:: What to produce ::
Using the records below, find every line that includes "target" and copy it.

:: Recorded data ::
----

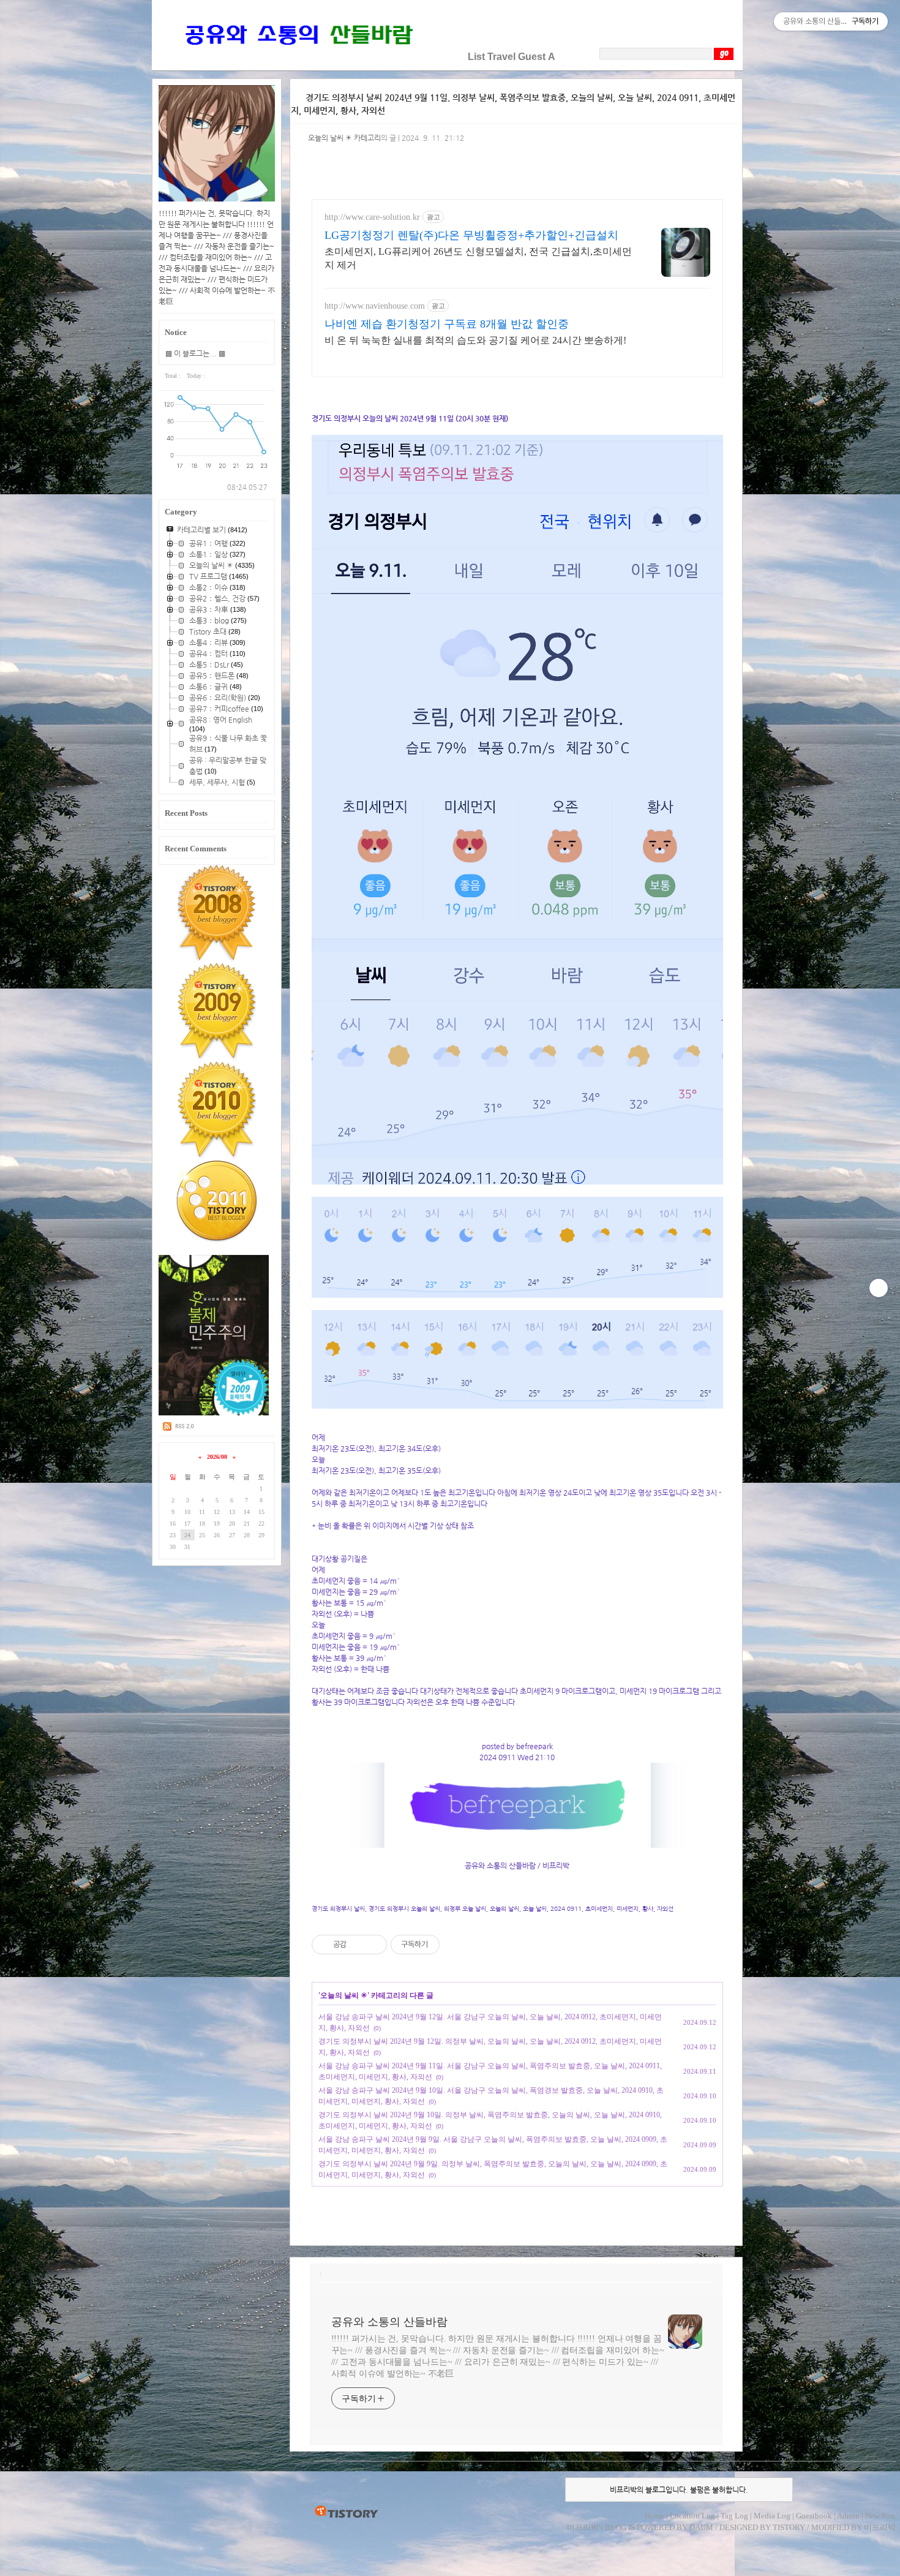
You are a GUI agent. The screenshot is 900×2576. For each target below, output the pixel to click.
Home (654, 2515)
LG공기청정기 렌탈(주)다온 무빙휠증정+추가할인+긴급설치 (471, 235)
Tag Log (734, 2515)
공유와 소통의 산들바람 (389, 2322)
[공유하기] (358, 1944)
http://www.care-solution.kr (372, 217)
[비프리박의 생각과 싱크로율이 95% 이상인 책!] (214, 1413)
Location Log (692, 2515)
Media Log (772, 2515)
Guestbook (814, 2515)
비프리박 (583, 2527)
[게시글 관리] (373, 1944)
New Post (880, 2515)
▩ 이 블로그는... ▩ (195, 353)
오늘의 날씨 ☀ (343, 1995)
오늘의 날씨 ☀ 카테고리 (344, 138)
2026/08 (217, 1456)
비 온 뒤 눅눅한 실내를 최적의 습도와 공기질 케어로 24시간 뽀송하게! (475, 340)
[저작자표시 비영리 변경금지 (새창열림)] (456, 1944)
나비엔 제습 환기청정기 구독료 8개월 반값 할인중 (446, 324)
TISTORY (346, 2512)
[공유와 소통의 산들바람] (297, 56)
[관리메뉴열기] (878, 1288)
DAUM (701, 2527)
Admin (848, 2515)
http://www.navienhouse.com (374, 306)
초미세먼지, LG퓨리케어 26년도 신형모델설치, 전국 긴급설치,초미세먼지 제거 (478, 258)
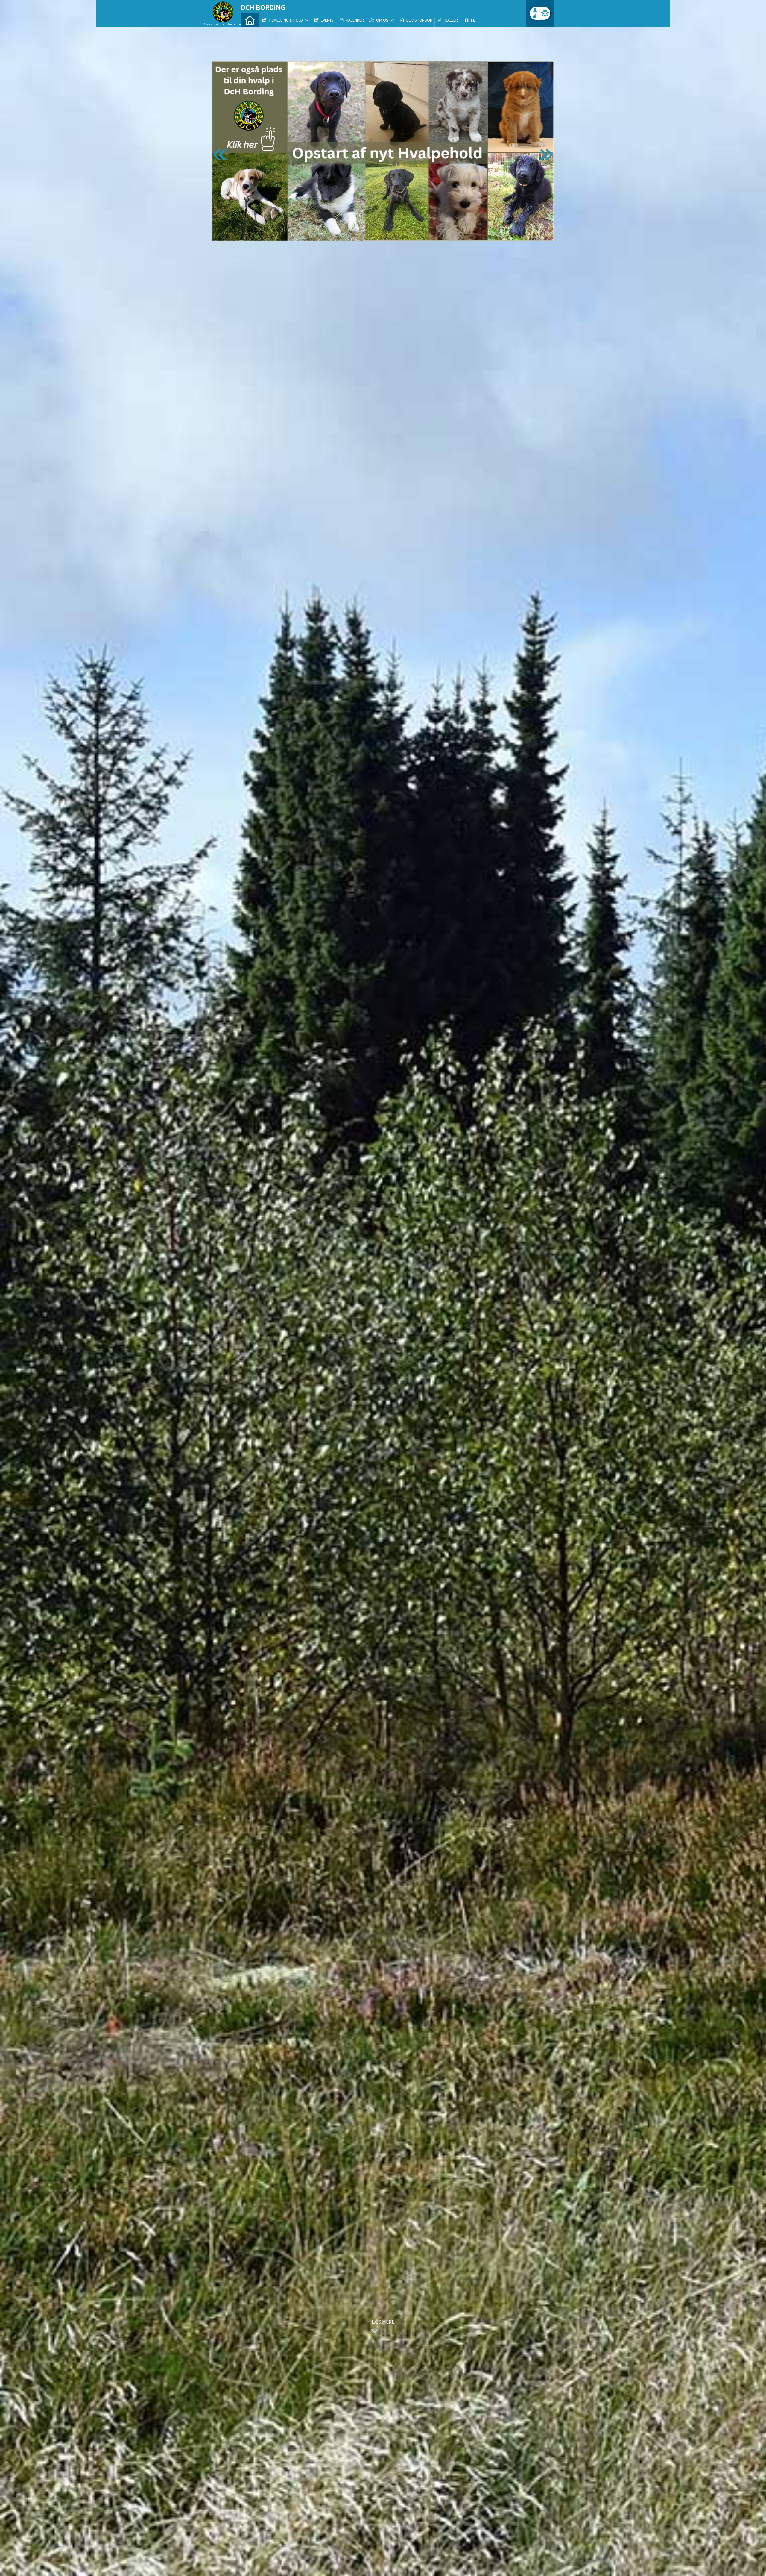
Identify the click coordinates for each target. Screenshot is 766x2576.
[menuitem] (250, 20)
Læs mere (383, 2322)
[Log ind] (543, 13)
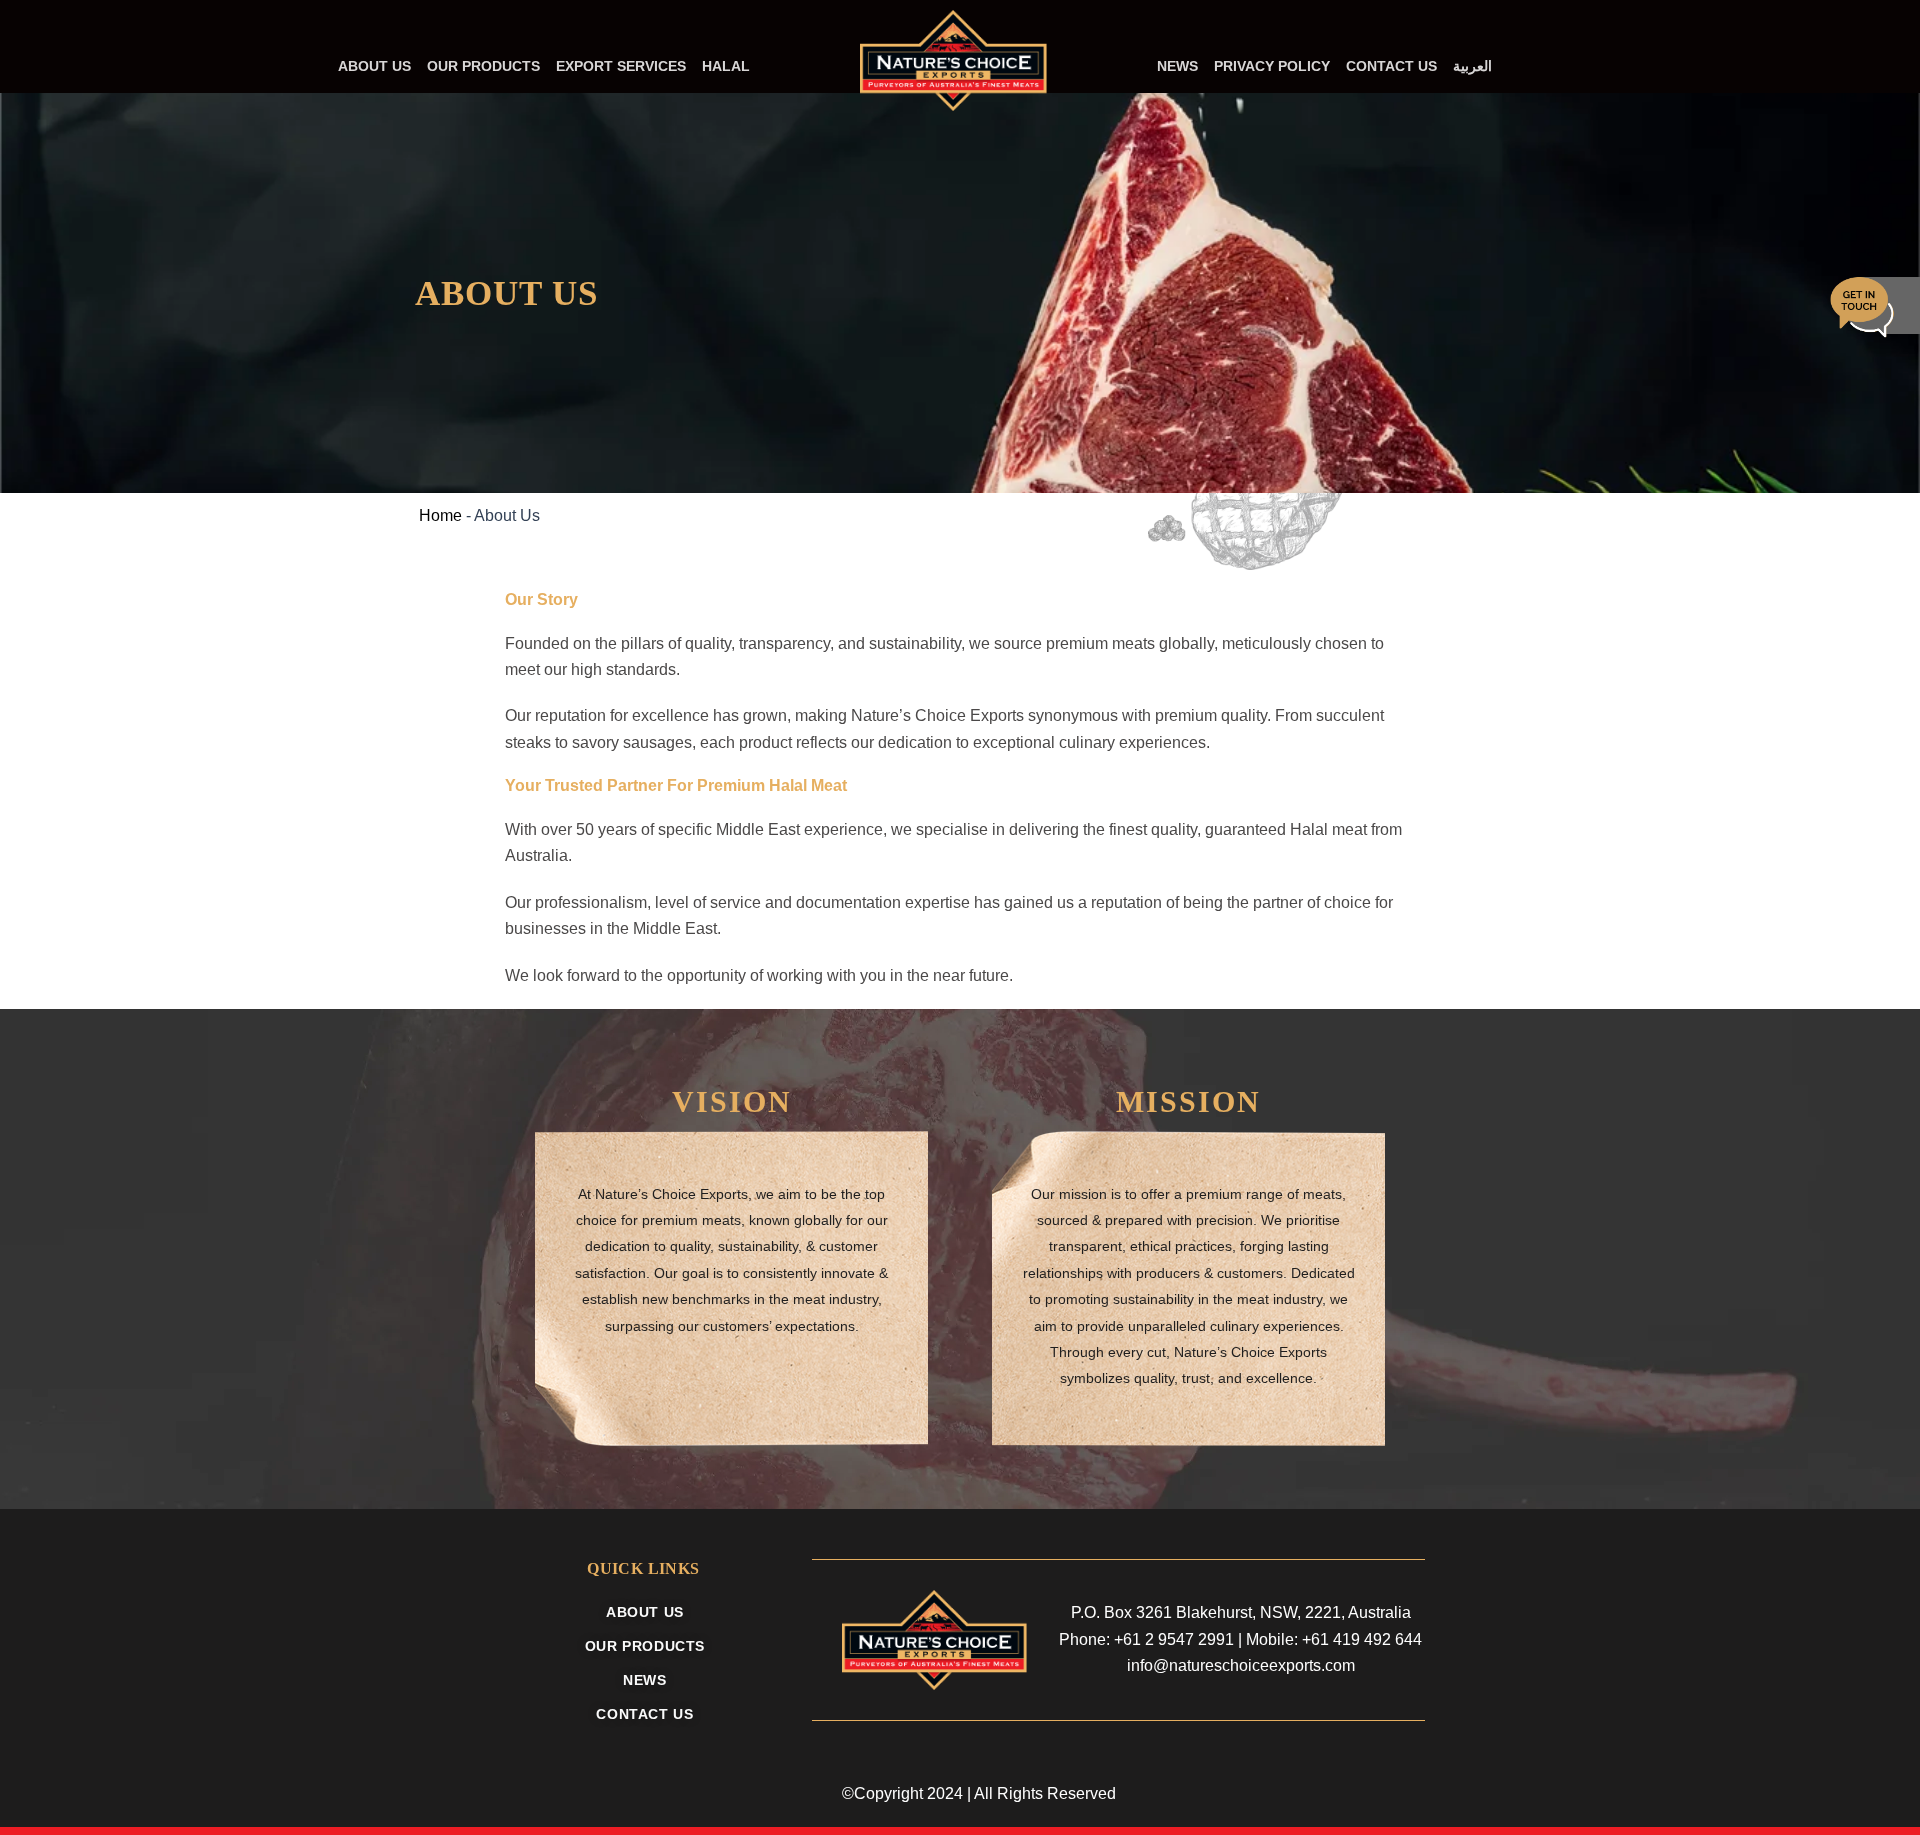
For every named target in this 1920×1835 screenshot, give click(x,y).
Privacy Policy (1272, 66)
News (1177, 66)
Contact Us (1391, 66)
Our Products (483, 66)
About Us (374, 66)
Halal (726, 66)
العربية (1472, 66)
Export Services (621, 66)
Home (440, 515)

----

:: Task result ::
You are a GUI agent. The screenshot is 900×2576. For each target below, output the pixel to click.
Identify the click coordinates for each target. Screenshot is 766x2576.
For every named target in this 1920×1835 screenshot, give click(x,y).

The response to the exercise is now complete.